> [Dataset entries]
+===+
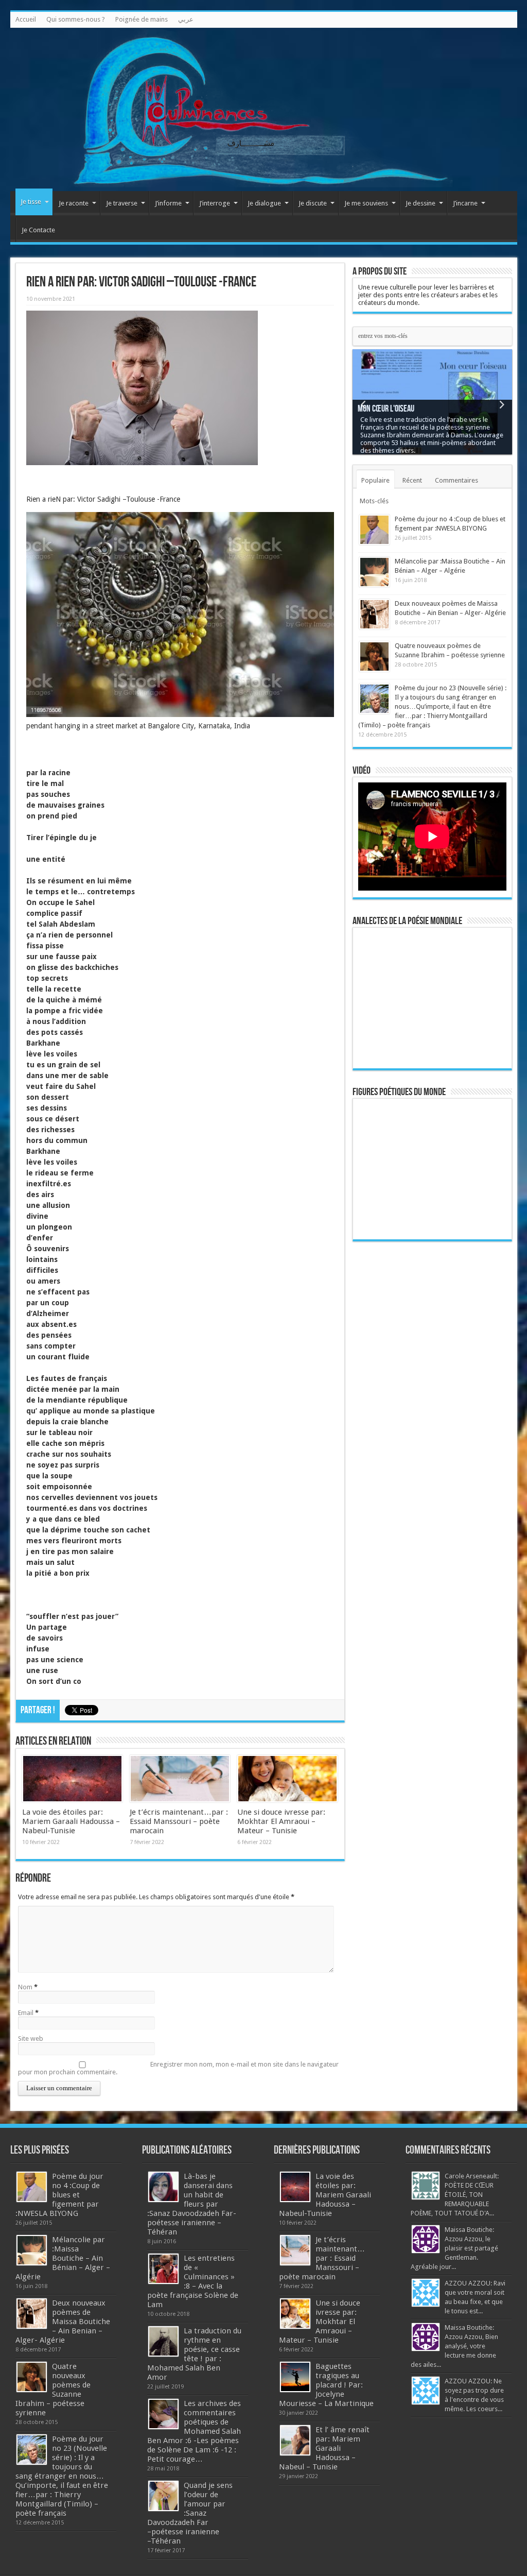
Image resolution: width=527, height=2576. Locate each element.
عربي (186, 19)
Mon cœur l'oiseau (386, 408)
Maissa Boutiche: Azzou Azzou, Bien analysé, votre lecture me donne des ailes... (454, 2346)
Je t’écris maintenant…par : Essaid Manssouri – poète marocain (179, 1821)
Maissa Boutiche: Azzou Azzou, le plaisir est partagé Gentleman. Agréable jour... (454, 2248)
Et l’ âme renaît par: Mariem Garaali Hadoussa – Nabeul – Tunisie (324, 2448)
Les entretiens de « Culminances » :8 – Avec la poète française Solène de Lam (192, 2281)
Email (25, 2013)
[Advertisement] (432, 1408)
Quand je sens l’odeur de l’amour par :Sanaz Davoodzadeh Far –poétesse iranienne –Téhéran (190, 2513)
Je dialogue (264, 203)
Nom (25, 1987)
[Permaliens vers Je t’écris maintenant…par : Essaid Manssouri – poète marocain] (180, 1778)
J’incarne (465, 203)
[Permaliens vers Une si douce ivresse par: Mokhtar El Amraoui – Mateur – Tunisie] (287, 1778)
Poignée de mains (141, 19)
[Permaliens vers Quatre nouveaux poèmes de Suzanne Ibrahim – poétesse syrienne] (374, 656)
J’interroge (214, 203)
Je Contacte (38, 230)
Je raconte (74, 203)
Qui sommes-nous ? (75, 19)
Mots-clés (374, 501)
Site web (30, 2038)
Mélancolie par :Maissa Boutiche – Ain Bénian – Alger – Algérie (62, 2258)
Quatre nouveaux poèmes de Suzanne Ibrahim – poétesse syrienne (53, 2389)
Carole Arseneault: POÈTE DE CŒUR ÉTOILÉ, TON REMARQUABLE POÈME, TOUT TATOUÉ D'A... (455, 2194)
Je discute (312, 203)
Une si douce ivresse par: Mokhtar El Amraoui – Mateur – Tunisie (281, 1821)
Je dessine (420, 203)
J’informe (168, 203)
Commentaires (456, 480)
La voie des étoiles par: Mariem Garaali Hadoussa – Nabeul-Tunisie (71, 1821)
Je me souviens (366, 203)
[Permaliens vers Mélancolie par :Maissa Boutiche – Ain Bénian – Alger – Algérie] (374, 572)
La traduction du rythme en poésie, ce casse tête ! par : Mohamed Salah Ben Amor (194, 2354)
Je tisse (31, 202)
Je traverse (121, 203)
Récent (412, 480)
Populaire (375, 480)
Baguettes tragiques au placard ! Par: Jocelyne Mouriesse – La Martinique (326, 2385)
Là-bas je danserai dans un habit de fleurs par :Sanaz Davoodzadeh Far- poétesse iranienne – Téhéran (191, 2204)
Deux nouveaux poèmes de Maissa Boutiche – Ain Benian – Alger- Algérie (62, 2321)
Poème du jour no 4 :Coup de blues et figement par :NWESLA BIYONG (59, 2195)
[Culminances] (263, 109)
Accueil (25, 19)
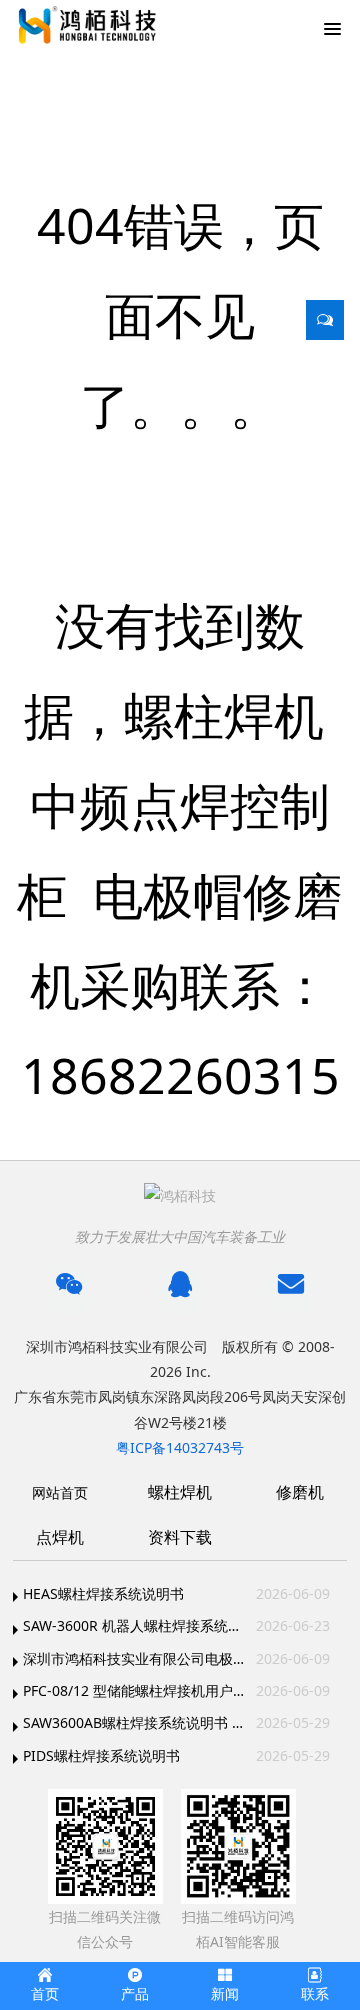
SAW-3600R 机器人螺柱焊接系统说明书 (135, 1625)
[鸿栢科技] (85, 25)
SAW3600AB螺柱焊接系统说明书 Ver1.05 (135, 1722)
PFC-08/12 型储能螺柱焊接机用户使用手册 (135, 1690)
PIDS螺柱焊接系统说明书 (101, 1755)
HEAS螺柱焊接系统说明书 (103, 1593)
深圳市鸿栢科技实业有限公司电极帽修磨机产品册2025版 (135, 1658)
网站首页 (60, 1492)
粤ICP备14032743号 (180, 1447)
+===+
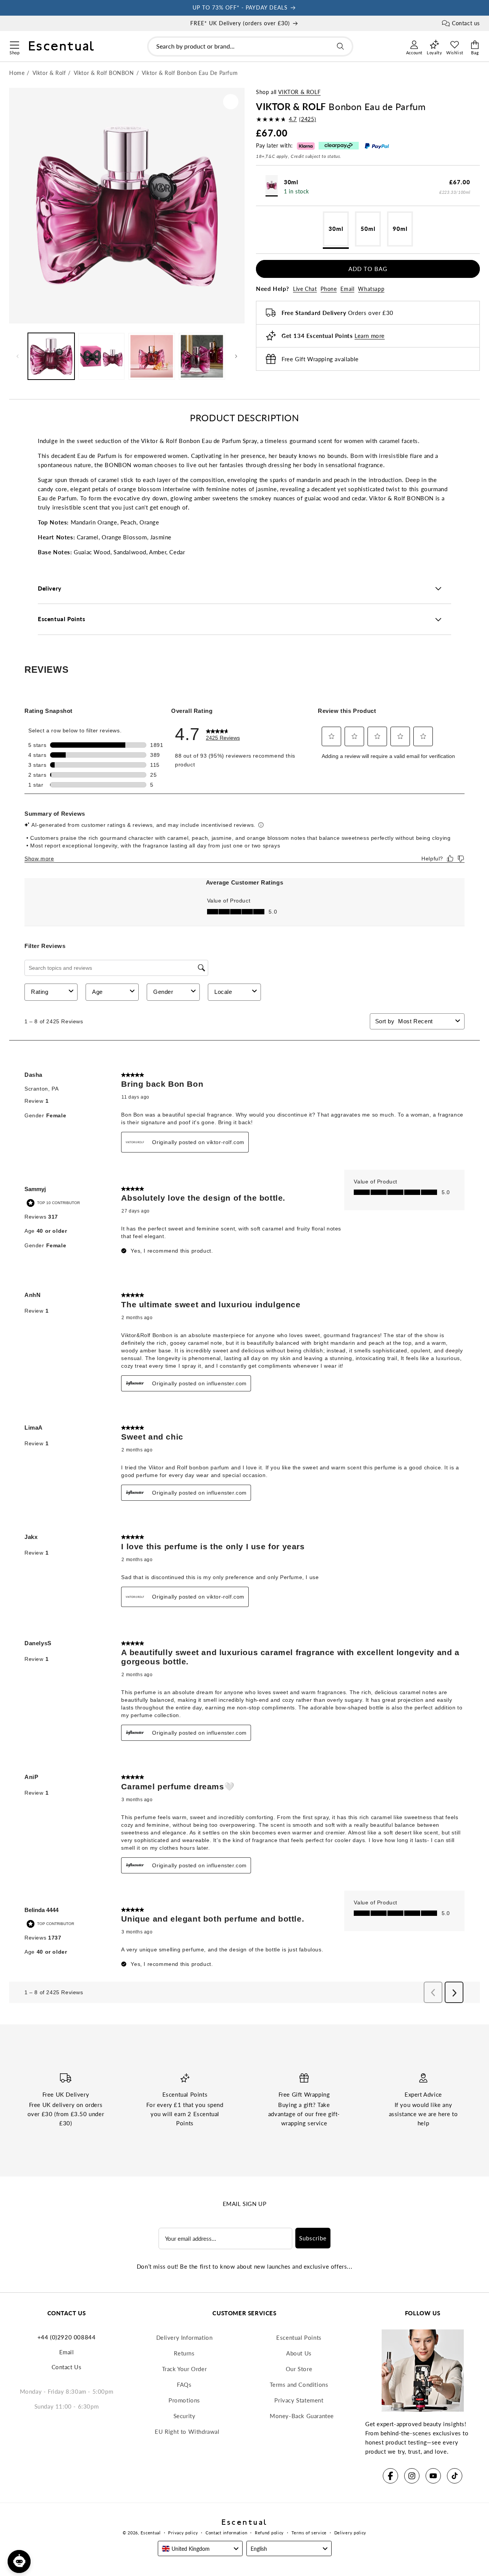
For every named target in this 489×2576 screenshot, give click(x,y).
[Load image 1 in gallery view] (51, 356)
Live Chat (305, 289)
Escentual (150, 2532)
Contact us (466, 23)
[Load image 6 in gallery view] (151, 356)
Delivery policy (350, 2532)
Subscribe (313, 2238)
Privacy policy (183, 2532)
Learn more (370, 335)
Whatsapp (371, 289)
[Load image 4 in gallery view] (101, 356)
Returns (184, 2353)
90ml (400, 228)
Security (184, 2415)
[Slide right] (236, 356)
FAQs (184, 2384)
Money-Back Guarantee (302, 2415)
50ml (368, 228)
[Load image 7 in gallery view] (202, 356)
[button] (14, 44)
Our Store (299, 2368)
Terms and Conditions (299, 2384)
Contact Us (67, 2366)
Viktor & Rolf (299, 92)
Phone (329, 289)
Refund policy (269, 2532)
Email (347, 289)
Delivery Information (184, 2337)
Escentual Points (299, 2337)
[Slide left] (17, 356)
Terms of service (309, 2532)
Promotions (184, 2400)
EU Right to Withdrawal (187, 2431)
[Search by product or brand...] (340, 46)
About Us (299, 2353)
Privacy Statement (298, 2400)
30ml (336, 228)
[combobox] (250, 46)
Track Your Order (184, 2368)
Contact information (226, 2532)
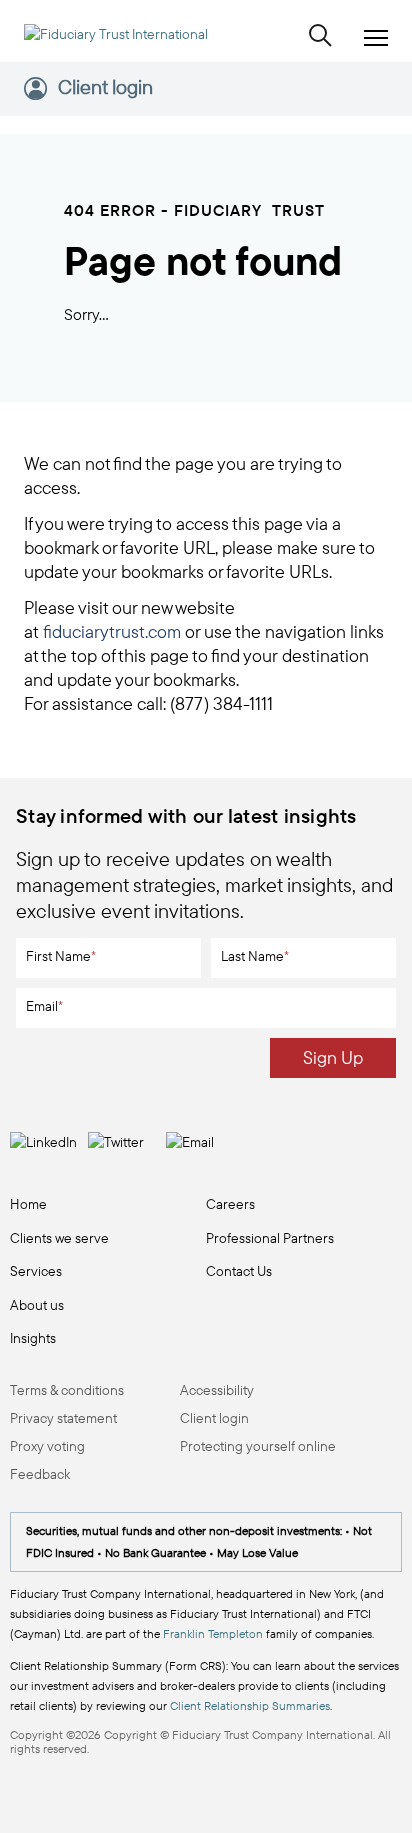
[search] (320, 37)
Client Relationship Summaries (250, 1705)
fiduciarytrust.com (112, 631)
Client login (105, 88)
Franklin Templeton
+===+
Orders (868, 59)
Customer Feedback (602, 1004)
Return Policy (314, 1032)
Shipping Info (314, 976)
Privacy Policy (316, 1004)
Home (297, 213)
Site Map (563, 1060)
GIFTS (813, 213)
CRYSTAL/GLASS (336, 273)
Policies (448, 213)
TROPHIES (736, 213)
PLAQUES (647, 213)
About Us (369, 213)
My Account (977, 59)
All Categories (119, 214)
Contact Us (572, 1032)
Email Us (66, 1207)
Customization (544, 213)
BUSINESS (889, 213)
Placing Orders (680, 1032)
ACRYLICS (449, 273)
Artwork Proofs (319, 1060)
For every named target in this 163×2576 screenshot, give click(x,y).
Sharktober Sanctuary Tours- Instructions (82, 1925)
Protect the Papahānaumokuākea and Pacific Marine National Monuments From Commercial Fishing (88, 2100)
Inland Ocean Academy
+===+
> [REQUIRED ACTION] Could you return exactly the stretch of the data above that starts at the line with "Learn more (370, 335)" and ends at the line with "[button] (14, 44)", both lines included?

> [RESPONSE FOR THIS EXERCISE]
Learn more (370, 335)
Whatsapp (371, 289)
[Load image 4 in gallery view] (101, 356)
Returns (184, 2353)
90ml (400, 228)
Security (184, 2415)
[Slide right] (236, 356)
FAQs (184, 2384)
Money-Back Guarantee (302, 2415)
50ml (368, 228)
[Load image 7 in gallery view] (202, 356)
[button] (14, 44)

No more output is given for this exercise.